/EmbedDIBits

Convert images to Win32 DIB byte arrays.

Primary LanguagePython

About

EmbedDIBits is a small Python 3 program that can convert images to C byte arrays. The output is compatible with the Win32 API functions: SetDIBits, StretchDIBits, AlphaBlend etc...

This is useful in 4kb or 64kb demos, where it isn't possible link against libc or to use resource files with Crinkler or as a general method to embed images without dealing with image formats complexity.

Installation and usage

To install, just make sure you are using Python 3.3+ and have the Pillow module installed. EmbedDIBits is a single Python script that you can put in your PATH.

Let's say we have an image named: 'sprite.bmp', living in the current folder. To generate the 'sprite.h' header:

$ EmbedDIBits.py sprite.bmp
sprite.bmp -> sprite.h

And that's it. Now, from C:

// include the generated header:
#include "sprite.h"

// declare a BITMAPINFO with the same width/height as the sprite
// using 32bit depth:
static const BITMAPINFO sprbmi = {
    { sizeof(BITMAPINFOHEADER), WIDTH, -HEIGHT, 1, 32, BI_RGB, 0, 0, 0, 0, 0 },
    { 0, 0, 0, 0 }
};

// draw it (the variable is the image file basename without extension):
StretchDIBits(..., sprite, &sprbmi, DIB_RGB_COLORS, SRCCOPY);

And here is the result:

Screenshot

The 32 bit format is used because it's a lot easier to deal with sprites in the same format, it's the most general format and it's compatible with AlphaBlend, allowing for per-pixel alpha. Crinkler will compress the images anyway, so it doesn't matter. Formats supported are BMP, JPG, PNG, TGA, TIFF... anything supported by Pillow itself.

There are two complete examples in the Examples folder, one with and one without alpha-blending.

Command-line options

EmbedDIBits has some options that can be used to change the behavior:

  • --newline [dos, mac, unix, system] changes the newline format. I tend to use Unix newlines everywhere, even on Windows. The default is system, which uses the current platform newline format.

  • --no-buffer makes it write directly to the target files. This is about 50% slower, but it uses less memory. Useful on huge images and on devices that don't have much memory.

  • --quiet supresses the sprite.bmp -> sprite.h messages during conversion. Errors will still be printed to stderr. Useful for scripts.

  • --stdout writes the generated code to standard output. It can be used to generate a single header with all the sprites:

    $ EmbedDIBits.py --stdout *.png > sprites.h
    (sprites.h is generated, errors go to stderr)

Limitations

Since EmbedDIBits chooses variable names based on the input image filenames, it's possible to produce incorrect C identifiers in some corner cases, for example when using reserved C keywords as filenames.

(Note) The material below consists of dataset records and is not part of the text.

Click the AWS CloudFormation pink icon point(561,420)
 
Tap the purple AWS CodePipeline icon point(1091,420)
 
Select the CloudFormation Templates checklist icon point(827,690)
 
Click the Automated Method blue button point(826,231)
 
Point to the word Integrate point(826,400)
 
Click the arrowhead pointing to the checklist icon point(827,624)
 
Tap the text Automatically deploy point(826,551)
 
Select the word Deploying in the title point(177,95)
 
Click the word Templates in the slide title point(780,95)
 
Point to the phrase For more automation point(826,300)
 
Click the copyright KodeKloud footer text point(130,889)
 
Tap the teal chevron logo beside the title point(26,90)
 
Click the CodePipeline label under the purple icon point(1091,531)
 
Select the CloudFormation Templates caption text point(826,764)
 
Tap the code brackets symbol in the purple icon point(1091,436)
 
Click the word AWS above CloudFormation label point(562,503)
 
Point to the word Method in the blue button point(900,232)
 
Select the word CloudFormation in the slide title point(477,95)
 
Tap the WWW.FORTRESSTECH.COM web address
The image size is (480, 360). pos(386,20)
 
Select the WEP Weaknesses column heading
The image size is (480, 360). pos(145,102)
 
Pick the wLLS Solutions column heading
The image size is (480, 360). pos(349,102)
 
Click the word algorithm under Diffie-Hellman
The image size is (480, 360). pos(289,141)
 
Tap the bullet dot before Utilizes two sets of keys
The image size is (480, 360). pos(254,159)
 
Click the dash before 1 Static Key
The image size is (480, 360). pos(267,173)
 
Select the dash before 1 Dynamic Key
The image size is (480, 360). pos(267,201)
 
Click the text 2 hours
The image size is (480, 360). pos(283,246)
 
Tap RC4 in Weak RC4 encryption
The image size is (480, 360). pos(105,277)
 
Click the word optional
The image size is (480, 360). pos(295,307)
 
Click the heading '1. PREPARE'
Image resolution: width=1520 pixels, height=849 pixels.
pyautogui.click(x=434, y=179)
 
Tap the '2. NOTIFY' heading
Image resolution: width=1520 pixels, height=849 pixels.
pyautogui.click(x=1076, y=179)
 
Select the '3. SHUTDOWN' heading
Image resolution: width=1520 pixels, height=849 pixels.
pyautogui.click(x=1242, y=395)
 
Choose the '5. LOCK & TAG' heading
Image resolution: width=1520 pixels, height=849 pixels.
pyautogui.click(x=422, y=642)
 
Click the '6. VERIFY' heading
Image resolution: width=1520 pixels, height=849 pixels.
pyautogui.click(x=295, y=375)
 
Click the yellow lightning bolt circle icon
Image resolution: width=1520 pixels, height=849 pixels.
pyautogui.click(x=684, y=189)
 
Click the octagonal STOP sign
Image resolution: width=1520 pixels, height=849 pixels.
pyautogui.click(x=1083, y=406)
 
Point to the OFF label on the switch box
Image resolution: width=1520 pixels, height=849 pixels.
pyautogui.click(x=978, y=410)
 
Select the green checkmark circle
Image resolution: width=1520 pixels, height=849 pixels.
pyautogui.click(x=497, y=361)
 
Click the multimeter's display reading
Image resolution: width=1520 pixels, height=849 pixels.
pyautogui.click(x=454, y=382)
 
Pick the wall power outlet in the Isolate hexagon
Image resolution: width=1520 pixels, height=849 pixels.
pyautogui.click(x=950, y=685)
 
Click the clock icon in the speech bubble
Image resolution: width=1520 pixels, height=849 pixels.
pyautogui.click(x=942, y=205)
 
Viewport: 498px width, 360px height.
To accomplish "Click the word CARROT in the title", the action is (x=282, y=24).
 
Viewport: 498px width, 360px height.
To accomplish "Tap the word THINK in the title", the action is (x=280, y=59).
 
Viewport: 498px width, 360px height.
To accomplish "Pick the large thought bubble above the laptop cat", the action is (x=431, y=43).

I believe the convenience of just using 'sprite' in the common case, outweights the complexity of doing any kind of name-mangling for the corner cases.

Portability

Information and error messages are written to stdout and stderr respectively, using the current platform newline format and encoding.

Generated output (the C code) is written as UTF-8, using the newline format specified by the option --newline .... By default, platform newlines are used because byte by byte equality of generated files is not important.

The exit status is 0 on success and 1 on errors. After an error, EmbedDIBits skips the current file and proceeds with the next one instead of aborting. It can be interrupted with Control + C.

EmbedDIBits is tested on Windows 7 and 8 and on Debian (both x86 and x86-64) using Python 3.3+ and Pillow 2.1.0+. Older versions are not supported.

Alternatives

There are other programs (notably GIMP) that can export to C. Unfortunately, I'm not aware of any program whose output is directly usable by StretchDIBits and the other Win32 API functions.

Status

This program is finished!

EmbedDIBits is feature-complete and has no known bugs. Unless issues are reported I plan no further development on it other than maintenance.